== Goal ==
Edit the rows below so that every "Where should I click to" becomes "What should I click to", and leave all other text unchanged.

== Input rows ==
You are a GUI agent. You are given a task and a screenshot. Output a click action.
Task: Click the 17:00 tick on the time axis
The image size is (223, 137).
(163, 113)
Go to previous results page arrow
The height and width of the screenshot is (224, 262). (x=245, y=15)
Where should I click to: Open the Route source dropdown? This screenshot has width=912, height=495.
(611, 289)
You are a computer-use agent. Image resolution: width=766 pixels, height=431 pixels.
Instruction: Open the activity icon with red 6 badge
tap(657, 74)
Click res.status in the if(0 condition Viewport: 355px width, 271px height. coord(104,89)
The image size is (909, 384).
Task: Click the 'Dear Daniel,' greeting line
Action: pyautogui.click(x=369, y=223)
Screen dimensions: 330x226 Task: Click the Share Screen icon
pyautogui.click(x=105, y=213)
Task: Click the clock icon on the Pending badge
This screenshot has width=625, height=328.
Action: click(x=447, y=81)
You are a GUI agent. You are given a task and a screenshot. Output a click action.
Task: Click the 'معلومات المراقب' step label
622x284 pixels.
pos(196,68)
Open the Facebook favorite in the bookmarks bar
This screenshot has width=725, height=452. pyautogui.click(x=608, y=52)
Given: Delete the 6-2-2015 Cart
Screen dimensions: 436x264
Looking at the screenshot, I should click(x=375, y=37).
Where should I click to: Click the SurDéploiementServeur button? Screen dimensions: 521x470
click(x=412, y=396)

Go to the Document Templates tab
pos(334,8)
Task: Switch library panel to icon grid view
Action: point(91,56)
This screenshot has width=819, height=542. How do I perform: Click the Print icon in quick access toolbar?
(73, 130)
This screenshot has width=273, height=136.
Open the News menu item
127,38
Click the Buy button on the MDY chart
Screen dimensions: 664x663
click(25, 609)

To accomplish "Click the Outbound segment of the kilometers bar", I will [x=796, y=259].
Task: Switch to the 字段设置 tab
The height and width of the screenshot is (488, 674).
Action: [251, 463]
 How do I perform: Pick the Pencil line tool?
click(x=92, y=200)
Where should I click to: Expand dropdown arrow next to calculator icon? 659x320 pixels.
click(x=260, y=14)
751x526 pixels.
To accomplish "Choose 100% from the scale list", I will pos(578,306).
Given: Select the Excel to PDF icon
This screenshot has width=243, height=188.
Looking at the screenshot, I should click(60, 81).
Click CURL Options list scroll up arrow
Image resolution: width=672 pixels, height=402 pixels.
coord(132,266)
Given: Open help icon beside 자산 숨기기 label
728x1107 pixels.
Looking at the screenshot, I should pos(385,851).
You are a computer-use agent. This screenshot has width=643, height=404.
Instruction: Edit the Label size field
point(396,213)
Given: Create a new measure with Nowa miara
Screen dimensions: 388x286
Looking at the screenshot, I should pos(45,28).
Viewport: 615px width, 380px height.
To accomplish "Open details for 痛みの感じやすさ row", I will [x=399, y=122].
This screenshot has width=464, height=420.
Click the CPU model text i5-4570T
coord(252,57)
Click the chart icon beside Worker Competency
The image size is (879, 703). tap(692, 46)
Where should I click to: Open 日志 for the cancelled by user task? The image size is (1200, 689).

== Full answer ==
You are a GUI agent. You are given a task and a screenshot. Output a click action.
Task: Click the 17:00 tick on the time axis
The image size is (223, 137).
(163, 113)
Go to previous results page arrow
The height and width of the screenshot is (224, 262). (x=245, y=15)
What should I click to: Open the Route source dropdown? This screenshot has width=912, height=495.
(611, 289)
You are a computer-use agent. Image resolution: width=766 pixels, height=431 pixels.
Instruction: Open the activity icon with red 6 badge
tap(657, 74)
Click res.status in the if(0 condition Viewport: 355px width, 271px height. coord(104,89)
The image size is (909, 384).
Task: Click the 'Dear Daniel,' greeting line
Action: pyautogui.click(x=369, y=223)
Screen dimensions: 330x226 Task: Click the Share Screen icon
pyautogui.click(x=105, y=213)
Task: Click the clock icon on the Pending badge
This screenshot has width=625, height=328.
Action: click(x=447, y=81)
You are a GUI agent. You are given a task and a screenshot. Output a click action.
Task: Click the 'معلومات المراقب' step label
622x284 pixels.
pos(196,68)
Open the Facebook favorite in the bookmarks bar
This screenshot has width=725, height=452. pyautogui.click(x=608, y=52)
Given: Delete the 6-2-2015 Cart
Screen dimensions: 436x264
Looking at the screenshot, I should click(x=375, y=37).
What should I click to: Click the SurDéploiementServeur button? Screen dimensions: 521x470
click(x=412, y=396)

Go to the Document Templates tab
pos(334,8)
Task: Switch library panel to icon grid view
Action: point(91,56)
This screenshot has width=819, height=542. How do I perform: Click the Print icon in quick access toolbar?
(73, 130)
This screenshot has width=273, height=136.
Open the News menu item
127,38
Click the Buy button on the MDY chart
Screen dimensions: 664x663
click(25, 609)

To accomplish "Click the Outbound segment of the kilometers bar", I will [x=796, y=259].
Task: Switch to the 字段设置 tab
The height and width of the screenshot is (488, 674).
Action: [251, 463]
 How do I perform: Pick the Pencil line tool?
click(x=92, y=200)
What should I click to: Expand dropdown arrow next to calculator icon? 659x320 pixels.
click(x=260, y=14)
751x526 pixels.
To accomplish "Choose 100% from the scale list", I will pos(578,306).
Given: Select the Excel to PDF icon
This screenshot has width=243, height=188.
Looking at the screenshot, I should click(60, 81).
Click CURL Options list scroll up arrow
Image resolution: width=672 pixels, height=402 pixels.
coord(132,266)
Given: Open help icon beside 자산 숨기기 label
728x1107 pixels.
Looking at the screenshot, I should pos(385,851).
You are a computer-use agent. This screenshot has width=643, height=404.
Instruction: Edit the Label size field
point(396,213)
Given: Create a new measure with Nowa miara
Screen dimensions: 388x286
Looking at the screenshot, I should pos(45,28).
Viewport: 615px width, 380px height.
To accomplish "Open details for 痛みの感じやすさ row", I will [x=399, y=122].
This screenshot has width=464, height=420.
Click the CPU model text i5-4570T
coord(252,57)
Click the chart icon beside Worker Competency
The image size is (879, 703). tap(692, 46)
What should I click to: Open 日志 for the cancelled by user task? The image size is (1200, 689).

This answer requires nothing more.